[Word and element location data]

* * * * * * *

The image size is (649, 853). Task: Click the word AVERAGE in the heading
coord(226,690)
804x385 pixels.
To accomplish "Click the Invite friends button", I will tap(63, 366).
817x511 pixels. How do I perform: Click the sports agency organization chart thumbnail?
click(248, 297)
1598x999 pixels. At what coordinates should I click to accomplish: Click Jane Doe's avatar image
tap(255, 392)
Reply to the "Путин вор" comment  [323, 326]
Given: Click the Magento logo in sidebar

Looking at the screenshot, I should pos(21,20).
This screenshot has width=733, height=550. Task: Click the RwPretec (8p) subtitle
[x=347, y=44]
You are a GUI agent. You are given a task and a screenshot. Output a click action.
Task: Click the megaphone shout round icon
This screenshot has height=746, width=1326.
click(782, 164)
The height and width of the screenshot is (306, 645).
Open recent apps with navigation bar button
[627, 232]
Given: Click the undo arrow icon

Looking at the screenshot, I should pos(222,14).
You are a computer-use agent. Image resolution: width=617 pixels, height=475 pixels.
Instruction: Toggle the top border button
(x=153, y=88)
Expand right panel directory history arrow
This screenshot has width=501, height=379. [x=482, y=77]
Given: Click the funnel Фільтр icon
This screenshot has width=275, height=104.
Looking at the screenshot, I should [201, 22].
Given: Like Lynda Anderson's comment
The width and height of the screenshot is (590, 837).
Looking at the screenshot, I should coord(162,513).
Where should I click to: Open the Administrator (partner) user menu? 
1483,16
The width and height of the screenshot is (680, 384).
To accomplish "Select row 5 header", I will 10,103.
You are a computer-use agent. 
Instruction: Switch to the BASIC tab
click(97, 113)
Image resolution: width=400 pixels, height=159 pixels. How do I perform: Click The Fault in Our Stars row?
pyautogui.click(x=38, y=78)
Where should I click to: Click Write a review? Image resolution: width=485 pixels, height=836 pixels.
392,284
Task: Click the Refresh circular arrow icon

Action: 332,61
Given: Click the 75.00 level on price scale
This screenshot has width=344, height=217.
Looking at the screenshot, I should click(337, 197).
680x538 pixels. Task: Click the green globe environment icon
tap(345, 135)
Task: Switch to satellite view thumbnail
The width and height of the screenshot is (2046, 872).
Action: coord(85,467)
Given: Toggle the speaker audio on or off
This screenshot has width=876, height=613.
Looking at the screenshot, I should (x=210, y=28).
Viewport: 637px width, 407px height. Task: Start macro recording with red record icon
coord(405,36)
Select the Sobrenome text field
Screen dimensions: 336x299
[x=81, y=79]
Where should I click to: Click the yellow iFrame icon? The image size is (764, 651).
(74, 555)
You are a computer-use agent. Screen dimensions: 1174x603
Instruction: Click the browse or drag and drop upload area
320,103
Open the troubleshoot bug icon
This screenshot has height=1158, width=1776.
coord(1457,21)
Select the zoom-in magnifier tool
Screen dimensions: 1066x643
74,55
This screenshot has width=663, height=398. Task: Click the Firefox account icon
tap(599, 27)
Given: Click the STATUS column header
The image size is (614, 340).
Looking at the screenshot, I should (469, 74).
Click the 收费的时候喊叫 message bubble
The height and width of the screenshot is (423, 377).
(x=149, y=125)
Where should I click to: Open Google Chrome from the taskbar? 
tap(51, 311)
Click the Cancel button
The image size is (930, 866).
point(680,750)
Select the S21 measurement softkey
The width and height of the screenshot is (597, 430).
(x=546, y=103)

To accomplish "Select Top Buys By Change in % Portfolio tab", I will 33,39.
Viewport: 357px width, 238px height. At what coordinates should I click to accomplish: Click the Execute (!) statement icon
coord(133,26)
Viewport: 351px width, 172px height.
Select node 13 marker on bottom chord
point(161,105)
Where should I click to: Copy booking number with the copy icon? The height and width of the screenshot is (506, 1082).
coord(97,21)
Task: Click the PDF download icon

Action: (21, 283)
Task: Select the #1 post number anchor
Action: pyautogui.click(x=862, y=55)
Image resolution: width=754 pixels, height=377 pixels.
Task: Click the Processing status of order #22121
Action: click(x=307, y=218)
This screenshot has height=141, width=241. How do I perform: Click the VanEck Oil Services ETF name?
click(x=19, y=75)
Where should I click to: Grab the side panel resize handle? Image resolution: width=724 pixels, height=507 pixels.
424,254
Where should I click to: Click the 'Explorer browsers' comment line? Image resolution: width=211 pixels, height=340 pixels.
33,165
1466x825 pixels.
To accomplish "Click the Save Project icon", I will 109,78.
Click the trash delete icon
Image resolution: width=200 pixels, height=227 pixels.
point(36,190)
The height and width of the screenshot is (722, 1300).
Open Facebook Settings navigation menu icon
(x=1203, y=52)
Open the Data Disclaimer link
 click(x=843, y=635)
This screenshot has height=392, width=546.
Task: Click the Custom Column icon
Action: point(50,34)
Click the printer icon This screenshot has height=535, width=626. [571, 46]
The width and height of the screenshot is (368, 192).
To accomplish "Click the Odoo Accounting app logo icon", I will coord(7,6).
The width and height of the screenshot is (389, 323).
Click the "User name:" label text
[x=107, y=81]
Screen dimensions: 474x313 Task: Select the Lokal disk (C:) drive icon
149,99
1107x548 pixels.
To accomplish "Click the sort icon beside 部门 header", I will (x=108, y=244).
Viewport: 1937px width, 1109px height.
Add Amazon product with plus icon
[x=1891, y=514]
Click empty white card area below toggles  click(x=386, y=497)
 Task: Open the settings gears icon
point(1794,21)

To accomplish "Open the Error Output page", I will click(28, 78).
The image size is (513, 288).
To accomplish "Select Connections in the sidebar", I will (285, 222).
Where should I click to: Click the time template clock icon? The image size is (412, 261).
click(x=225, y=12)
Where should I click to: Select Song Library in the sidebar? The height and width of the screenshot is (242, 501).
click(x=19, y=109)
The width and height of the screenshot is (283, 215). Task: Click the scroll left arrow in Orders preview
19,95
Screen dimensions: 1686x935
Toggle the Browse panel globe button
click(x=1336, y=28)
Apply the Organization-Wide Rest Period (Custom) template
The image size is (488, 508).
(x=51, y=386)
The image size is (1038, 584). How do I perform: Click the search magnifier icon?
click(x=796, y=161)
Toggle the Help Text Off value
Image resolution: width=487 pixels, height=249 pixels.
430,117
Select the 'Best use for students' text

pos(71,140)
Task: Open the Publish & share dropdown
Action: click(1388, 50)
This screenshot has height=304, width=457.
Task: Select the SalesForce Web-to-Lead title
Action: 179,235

* * * * * * *

### Task statement
Copy all of the lines above without changing anything.

### Answer for the task
The image size is (649, 853). Task: Click the word AVERAGE in the heading
coord(226,690)
804x385 pixels.
To accomplish "Click the Invite friends button", I will tap(63, 366).
817x511 pixels. How do I perform: Click the sports agency organization chart thumbnail?
click(248, 297)
1598x999 pixels. At what coordinates should I click to accomplish: Click Jane Doe's avatar image
tap(255, 392)
Reply to the "Путин вор" comment  [323, 326]
Given: Click the Magento logo in sidebar

Looking at the screenshot, I should pos(21,20).
This screenshot has width=733, height=550. Task: Click the RwPretec (8p) subtitle
[x=347, y=44]
You are a GUI agent. You are given a task and a screenshot. Output a click action.
Task: Click the megaphone shout round icon
This screenshot has height=746, width=1326.
click(782, 164)
The height and width of the screenshot is (306, 645).
Open recent apps with navigation bar button
[627, 232]
Given: Click the undo arrow icon

Looking at the screenshot, I should pos(222,14).
You are a computer-use agent. Image resolution: width=617 pixels, height=475 pixels.
Instruction: Toggle the top border button
(x=153, y=88)
Expand right panel directory history arrow
This screenshot has width=501, height=379. [x=482, y=77]
Given: Click the funnel Фільтр icon
This screenshot has width=275, height=104.
Looking at the screenshot, I should [201, 22].
Given: Like Lynda Anderson's comment
The width and height of the screenshot is (590, 837).
Looking at the screenshot, I should coord(162,513).
Where should I click to: Open the Administrator (partner) user menu? 
1483,16
The width and height of the screenshot is (680, 384).
To accomplish "Select row 5 header", I will 10,103.
You are a computer-use agent. 
Instruction: Switch to the BASIC tab
click(97, 113)
Image resolution: width=400 pixels, height=159 pixels. How do I perform: Click The Fault in Our Stars row?
pyautogui.click(x=38, y=78)
Where should I click to: Click Write a review? Image resolution: width=485 pixels, height=836 pixels.
392,284
Task: Click the Refresh circular arrow icon

Action: 332,61
Given: Click the 75.00 level on price scale
This screenshot has width=344, height=217.
Looking at the screenshot, I should click(337, 197).
680x538 pixels. Task: Click the green globe environment icon
tap(345, 135)
Task: Switch to satellite view thumbnail
The width and height of the screenshot is (2046, 872).
Action: coord(85,467)
Given: Toggle the speaker audio on or off
This screenshot has width=876, height=613.
Looking at the screenshot, I should (x=210, y=28).
Viewport: 637px width, 407px height. Task: Start macro recording with red record icon
coord(405,36)
Select the Sobrenome text field
Screen dimensions: 336x299
[x=81, y=79]
Where should I click to: Click the yellow iFrame icon? The image size is (764, 651).
(74, 555)
You are a computer-use agent. Screen dimensions: 1174x603
Instruction: Click the browse or drag and drop upload area
320,103
Open the troubleshoot bug icon
This screenshot has height=1158, width=1776.
coord(1457,21)
Select the zoom-in magnifier tool
Screen dimensions: 1066x643
74,55
This screenshot has width=663, height=398. Task: Click the Firefox account icon
tap(599, 27)
Given: Click the STATUS column header
The image size is (614, 340).
Looking at the screenshot, I should (469, 74).
Click the 收费的时候喊叫 message bubble
The height and width of the screenshot is (423, 377).
(x=149, y=125)
Where should I click to: Open Google Chrome from the taskbar? 
tap(51, 311)
Click the Cancel button
The image size is (930, 866).
point(680,750)
Select the S21 measurement softkey
The width and height of the screenshot is (597, 430).
(x=546, y=103)

To accomplish "Select Top Buys By Change in % Portfolio tab", I will 33,39.
Viewport: 357px width, 238px height. At what coordinates should I click to accomplish: Click the Execute (!) statement icon
coord(133,26)
Viewport: 351px width, 172px height.
Select node 13 marker on bottom chord
point(161,105)
Where should I click to: Copy booking number with the copy icon? The height and width of the screenshot is (506, 1082).
coord(97,21)
Task: Click the PDF download icon

Action: (21, 283)
Task: Select the #1 post number anchor
Action: pyautogui.click(x=862, y=55)
Image resolution: width=754 pixels, height=377 pixels.
Task: Click the Processing status of order #22121
Action: click(x=307, y=218)
This screenshot has height=141, width=241. How do I perform: Click the VanEck Oil Services ETF name?
click(x=19, y=75)
Where should I click to: Grab the side panel resize handle? Image resolution: width=724 pixels, height=507 pixels.
424,254
Where should I click to: Click the 'Explorer browsers' comment line? Image resolution: width=211 pixels, height=340 pixels.
33,165
1466x825 pixels.
To accomplish "Click the Save Project icon", I will 109,78.
Click the trash delete icon
Image resolution: width=200 pixels, height=227 pixels.
point(36,190)
The height and width of the screenshot is (722, 1300).
Open Facebook Settings navigation menu icon
(x=1203, y=52)
Open the Data Disclaimer link
 click(x=843, y=635)
This screenshot has height=392, width=546.
Task: Click the Custom Column icon
Action: point(50,34)
Click the printer icon This screenshot has height=535, width=626. [571, 46]
The width and height of the screenshot is (368, 192).
To accomplish "Click the Odoo Accounting app logo icon", I will coord(7,6).
The width and height of the screenshot is (389, 323).
Click the "User name:" label text
[x=107, y=81]
Screen dimensions: 474x313 Task: Select the Lokal disk (C:) drive icon
149,99
1107x548 pixels.
To accomplish "Click the sort icon beside 部门 header", I will (x=108, y=244).
Viewport: 1937px width, 1109px height.
Add Amazon product with plus icon
[x=1891, y=514]
Click empty white card area below toggles  click(x=386, y=497)
 Task: Open the settings gears icon
point(1794,21)

To accomplish "Open the Error Output page", I will click(28, 78).
The image size is (513, 288).
To accomplish "Select Connections in the sidebar", I will (285, 222).
Where should I click to: Click the time template clock icon? The image size is (412, 261).
click(x=225, y=12)
Where should I click to: Select Song Library in the sidebar? The height and width of the screenshot is (242, 501).
click(x=19, y=109)
The width and height of the screenshot is (283, 215). Task: Click the scroll left arrow in Orders preview
19,95
Screen dimensions: 1686x935
Toggle the Browse panel globe button
click(x=1336, y=28)
Apply the Organization-Wide Rest Period (Custom) template
The image size is (488, 508).
(x=51, y=386)
The image size is (1038, 584). How do I perform: Click the search magnifier icon?
click(x=796, y=161)
Toggle the Help Text Off value
Image resolution: width=487 pixels, height=249 pixels.
430,117
Select the 'Best use for students' text

pos(71,140)
Task: Open the Publish & share dropdown
Action: click(1388, 50)
This screenshot has height=304, width=457.
Task: Select the SalesForce Web-to-Lead title
Action: 179,235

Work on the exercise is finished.